На завод возвращаемся поздно. На подъемах «овечка», утром такая шустрая, пыхтит, мается в собственном дыму, хотя Илларион так же, как и утром, обливается потом у топки. Я лежу на камнях, не чуя ни ног, ни рук, смотрю на звездное небо.
Рядом лежат другие.
Рядом лежат другие грузчики, в белых робах, как убитые, тела их слились с известняком и походят на белые каменные глыбы. Меня все больше охватывает тревога за весовщика, за парикмахера, за людей, укрывшихся на этом заводе.
Лес стоит тихий, таинственный. Возле него поезд замедлил ход, и один из грузчиков, которого называют г дядей Петром, немолодой уже, сухощавый, шепнул мне: «Это не для тебя ли, сынок?»

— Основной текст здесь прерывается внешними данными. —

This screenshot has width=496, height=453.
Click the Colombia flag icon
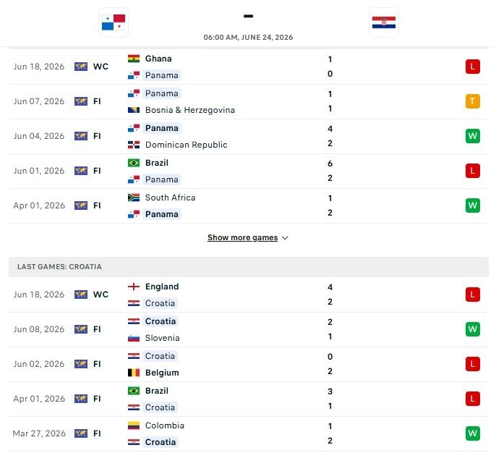[x=134, y=426]
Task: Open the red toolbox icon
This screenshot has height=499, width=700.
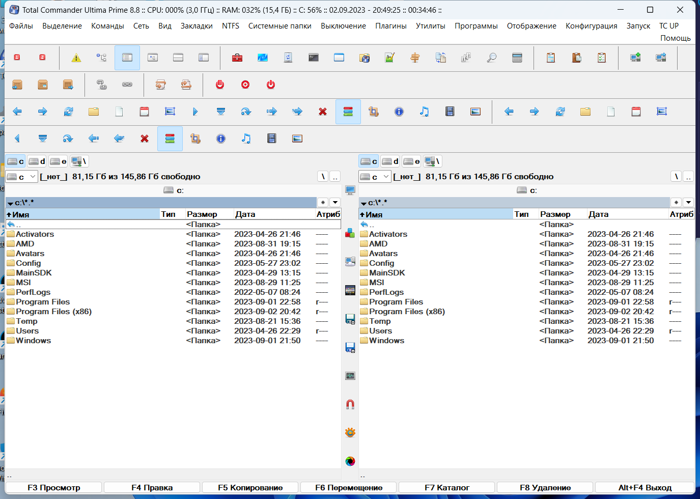Action: (237, 58)
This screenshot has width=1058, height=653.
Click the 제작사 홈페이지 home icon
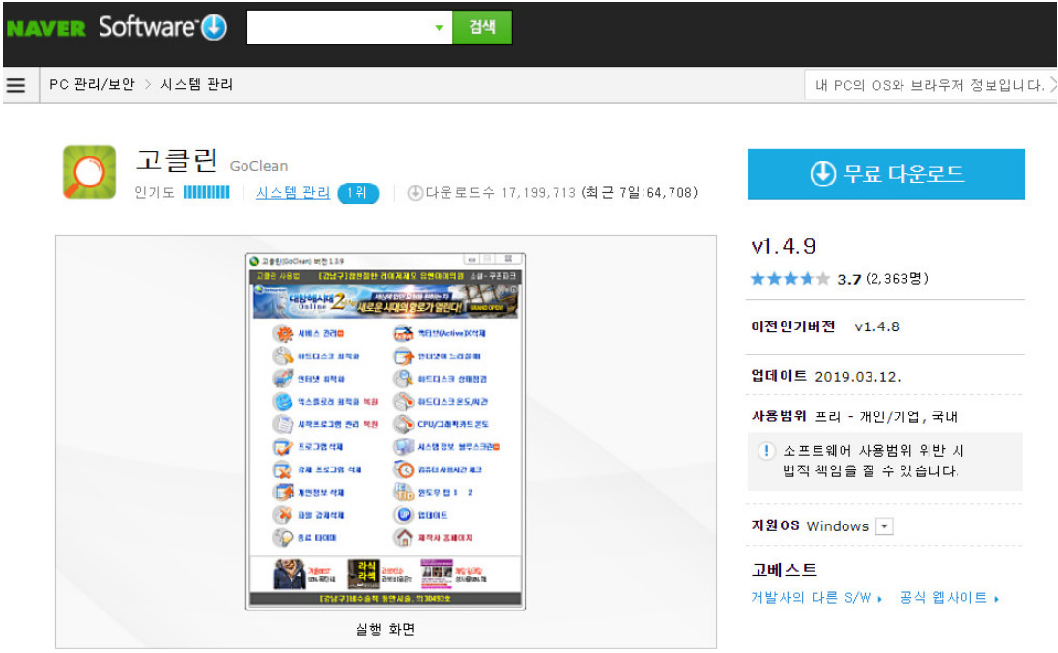point(404,535)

У километрового столбика, за насыпью стоит весовщик. Я узнал его по кепке, надвинутой на лоб. Наверное, это он подал знак «овечке» замедлить ход.

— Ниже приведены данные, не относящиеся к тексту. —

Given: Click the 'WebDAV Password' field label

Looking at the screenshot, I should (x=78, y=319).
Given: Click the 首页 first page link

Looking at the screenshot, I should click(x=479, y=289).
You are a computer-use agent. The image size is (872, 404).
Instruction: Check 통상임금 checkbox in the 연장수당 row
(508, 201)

— Живой? — резко спрашивает весовщик.
— Благодаря вам, Василь Андриевич.
— Ого, ты уже и по отчеству величаешь? А откуда тебе известно?
— Илларион сказал. Кочегар.
— Трепач он, Илларион. Надеюсь, ты не выболтал ему про десятого?
— Я молчал. Да он и сам догадывается.
— А как Вапно? Не привязывался?
— Совсем замучил. Дохнуть не давал.
— Настоящий немец. Наш немец.
— Вапно???
— Да, Вапно, Вапно… Он из Вены. Социалистом был. Депутатом парламента… Австрийского.
— Чего ж он такой живодер?
— Чтоб вы знали новый порядок. Поезд с газами стоит еще?
— Ушел.
— Прячут они его. Что-то ломается у них, если подтягивают газы. — Он вдруг остановился, внимательно посмотрел мне в глаза. — Вас сбросили не на этот поезд?
— Меня, Василь Андриевич, никто не сбрасывал. И никакой я не десятый. Десятый умирает в Зеленых Млы нах, может быть, и умер уже. Ну, а девять, вы знаете, погибли в бою. На бывших хуторах.
— Молодец Тарасов. Он первый сказал, что никакой ты не десятый.